**Input records:**

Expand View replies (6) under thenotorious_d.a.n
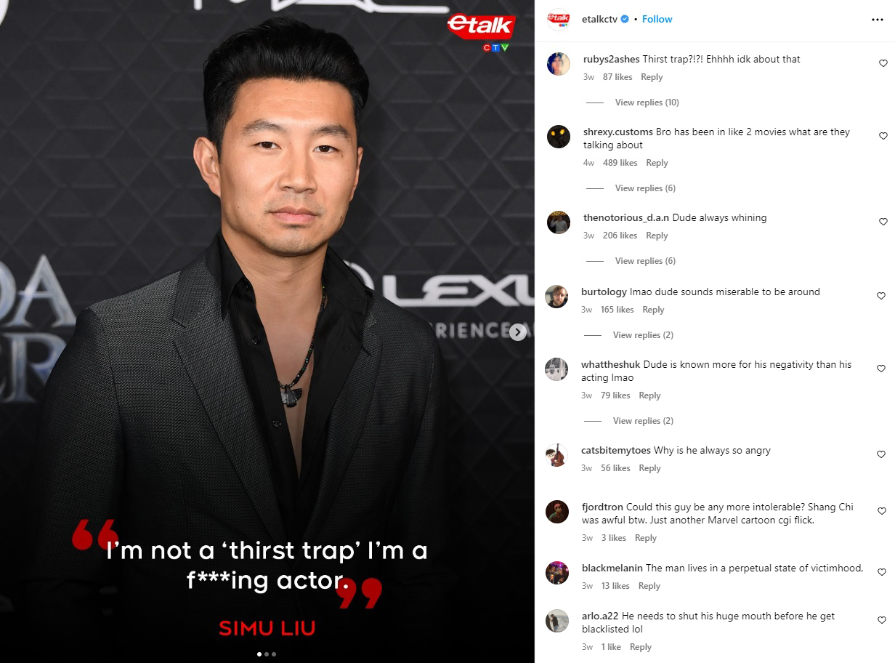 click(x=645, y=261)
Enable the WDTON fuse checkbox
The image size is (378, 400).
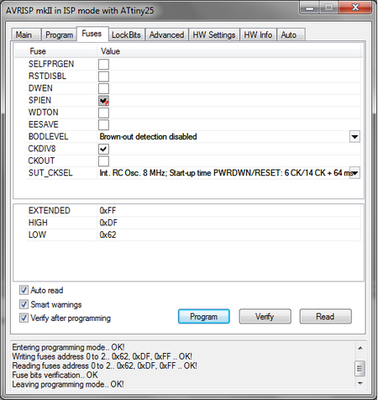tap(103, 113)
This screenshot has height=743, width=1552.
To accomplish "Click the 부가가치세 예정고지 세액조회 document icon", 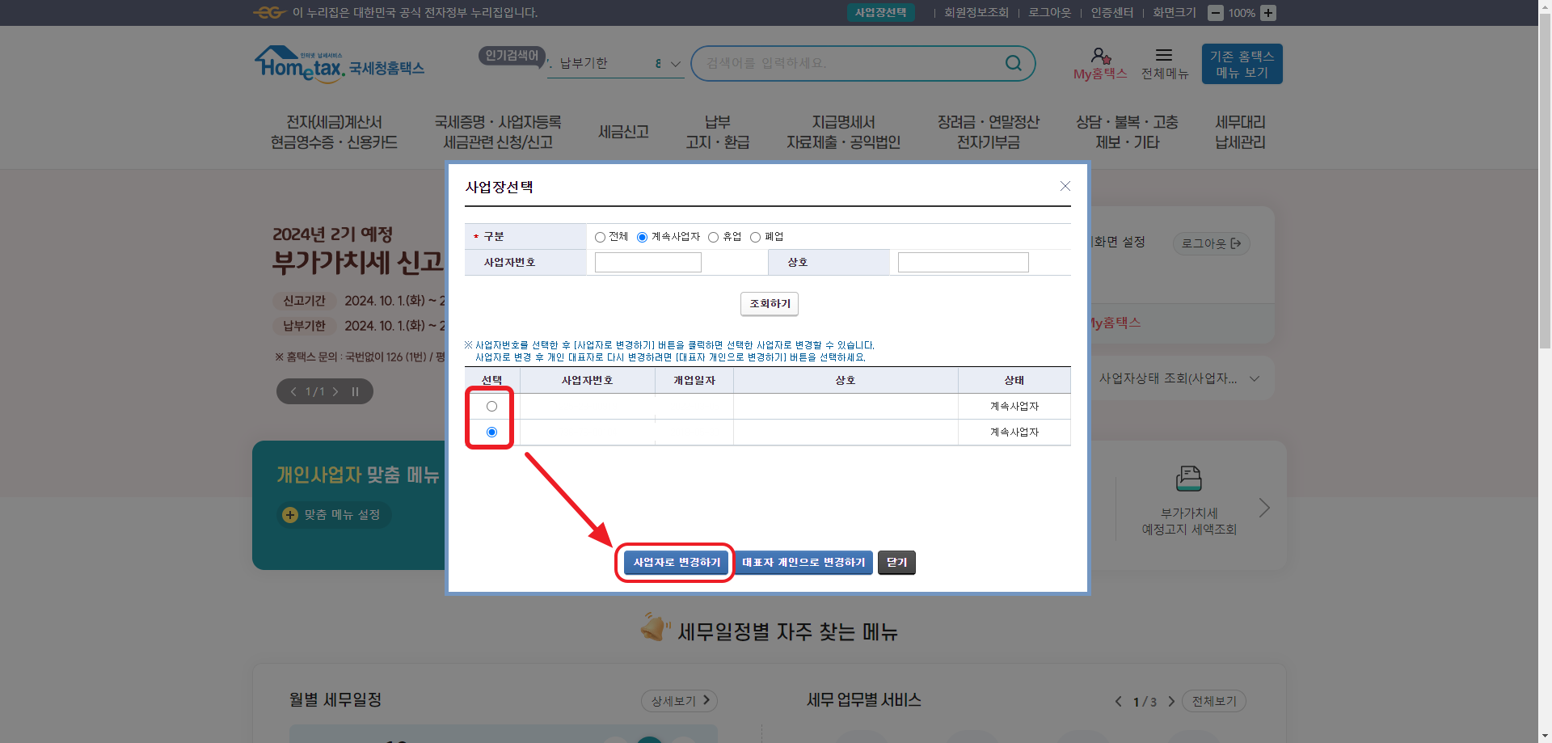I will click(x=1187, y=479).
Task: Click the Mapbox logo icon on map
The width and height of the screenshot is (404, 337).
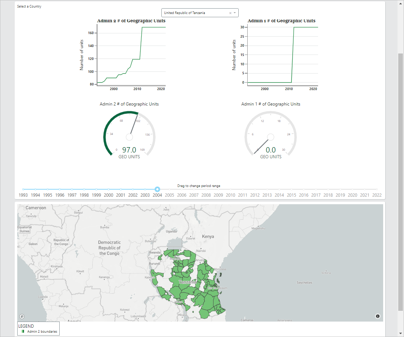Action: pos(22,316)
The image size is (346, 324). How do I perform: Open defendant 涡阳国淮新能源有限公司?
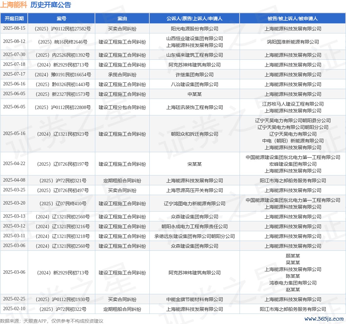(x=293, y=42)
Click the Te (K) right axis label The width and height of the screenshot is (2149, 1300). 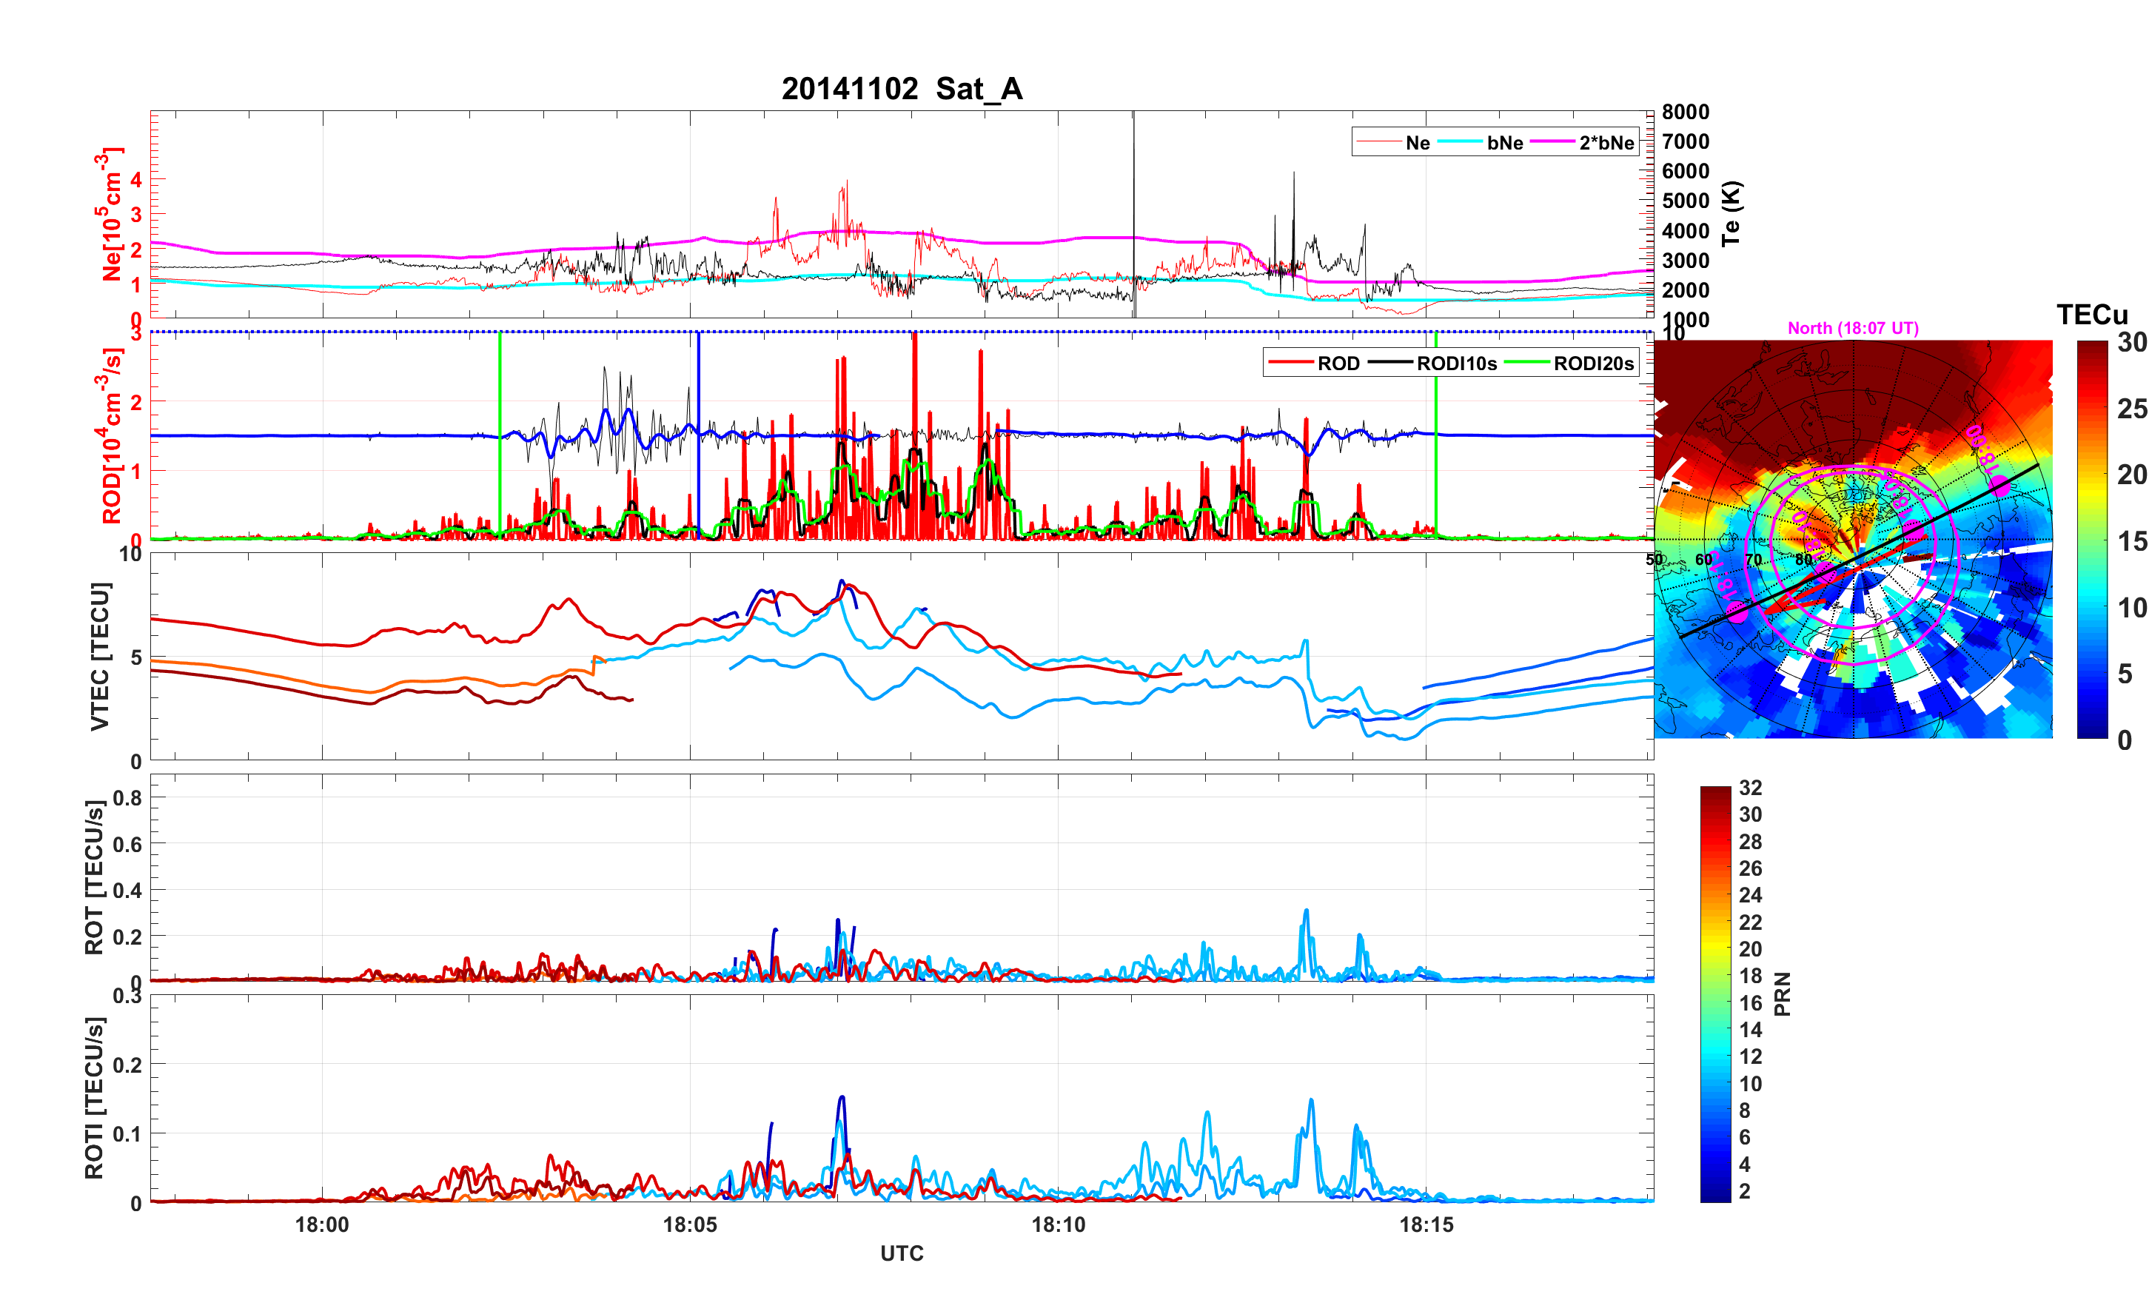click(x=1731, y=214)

**What the task asks:**
Pick out every line of the entries above that contains the word "image", matching case exactly, and copy each of those lines.

**The reply:**
The image size is (378, 400).
The image size is (346, 324). How do I perform: Open defendant 涡阳国淮新能源有限公司?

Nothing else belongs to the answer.